**WORK TASK**
Find the word "agent" below. Copy each line that has it.

(Stored data entries)
---

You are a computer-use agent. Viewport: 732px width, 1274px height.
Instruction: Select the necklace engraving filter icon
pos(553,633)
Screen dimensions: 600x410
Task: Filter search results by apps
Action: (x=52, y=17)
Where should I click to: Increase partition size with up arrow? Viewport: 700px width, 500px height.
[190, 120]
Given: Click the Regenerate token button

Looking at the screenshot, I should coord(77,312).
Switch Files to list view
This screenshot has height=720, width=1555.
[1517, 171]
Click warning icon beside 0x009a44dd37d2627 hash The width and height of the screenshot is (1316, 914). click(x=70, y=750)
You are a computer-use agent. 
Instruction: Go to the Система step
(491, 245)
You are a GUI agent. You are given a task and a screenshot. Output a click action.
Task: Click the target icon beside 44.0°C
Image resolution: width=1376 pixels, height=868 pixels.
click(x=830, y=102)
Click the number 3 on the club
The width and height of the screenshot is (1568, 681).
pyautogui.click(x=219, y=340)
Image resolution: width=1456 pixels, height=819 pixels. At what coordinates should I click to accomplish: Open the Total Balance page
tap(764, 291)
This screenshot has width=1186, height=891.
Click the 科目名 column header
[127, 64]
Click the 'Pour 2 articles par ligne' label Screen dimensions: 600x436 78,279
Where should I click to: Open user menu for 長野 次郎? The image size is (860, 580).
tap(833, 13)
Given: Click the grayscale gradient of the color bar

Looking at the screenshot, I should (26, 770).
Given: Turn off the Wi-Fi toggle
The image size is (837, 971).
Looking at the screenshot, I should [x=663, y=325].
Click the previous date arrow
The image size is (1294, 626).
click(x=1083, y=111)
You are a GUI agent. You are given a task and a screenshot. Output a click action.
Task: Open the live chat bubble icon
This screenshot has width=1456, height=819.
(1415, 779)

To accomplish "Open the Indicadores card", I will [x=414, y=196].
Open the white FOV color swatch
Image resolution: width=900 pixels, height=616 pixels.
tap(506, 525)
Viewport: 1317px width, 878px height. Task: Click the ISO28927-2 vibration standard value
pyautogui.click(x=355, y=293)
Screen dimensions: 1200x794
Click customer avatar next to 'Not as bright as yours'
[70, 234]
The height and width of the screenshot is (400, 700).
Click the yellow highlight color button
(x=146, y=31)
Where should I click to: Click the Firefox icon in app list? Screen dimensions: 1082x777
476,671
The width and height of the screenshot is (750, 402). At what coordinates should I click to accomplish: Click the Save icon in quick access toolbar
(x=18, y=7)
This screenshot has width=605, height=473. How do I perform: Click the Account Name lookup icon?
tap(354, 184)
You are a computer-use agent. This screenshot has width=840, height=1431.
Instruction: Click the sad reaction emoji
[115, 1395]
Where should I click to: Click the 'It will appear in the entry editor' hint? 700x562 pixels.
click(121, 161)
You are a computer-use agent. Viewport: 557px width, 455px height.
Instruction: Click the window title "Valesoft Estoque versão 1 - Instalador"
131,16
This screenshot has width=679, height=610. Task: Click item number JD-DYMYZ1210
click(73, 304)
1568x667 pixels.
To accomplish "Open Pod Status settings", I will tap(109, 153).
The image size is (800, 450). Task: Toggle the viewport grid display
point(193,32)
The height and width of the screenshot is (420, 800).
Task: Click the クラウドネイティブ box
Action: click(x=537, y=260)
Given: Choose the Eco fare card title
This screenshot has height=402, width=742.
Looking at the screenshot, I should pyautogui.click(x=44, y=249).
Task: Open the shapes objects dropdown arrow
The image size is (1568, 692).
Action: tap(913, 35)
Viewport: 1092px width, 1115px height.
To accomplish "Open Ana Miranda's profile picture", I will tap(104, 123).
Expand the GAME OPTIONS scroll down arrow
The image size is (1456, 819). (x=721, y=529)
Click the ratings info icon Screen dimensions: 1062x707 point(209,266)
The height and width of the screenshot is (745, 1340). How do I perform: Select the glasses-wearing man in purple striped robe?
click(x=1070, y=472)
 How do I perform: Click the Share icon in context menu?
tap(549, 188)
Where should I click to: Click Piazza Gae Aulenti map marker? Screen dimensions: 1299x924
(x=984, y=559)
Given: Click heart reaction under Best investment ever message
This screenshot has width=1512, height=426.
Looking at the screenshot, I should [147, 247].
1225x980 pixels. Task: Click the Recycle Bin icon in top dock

---

**RESULT OF THE TASK**
You are a computer-use agent. Viewport: 732px width, 1274px height.
You are a computer-use agent. 
You are a GUI agent. You are given a task and a screenshot. Output a click action.
You are a GUI agent. You are given a task and a screenshot. Output a click action.
You are a computer-use agent. This screenshot has width=840, height=1431.
You are a computer-use agent. Viewport: 557px width, 455px height.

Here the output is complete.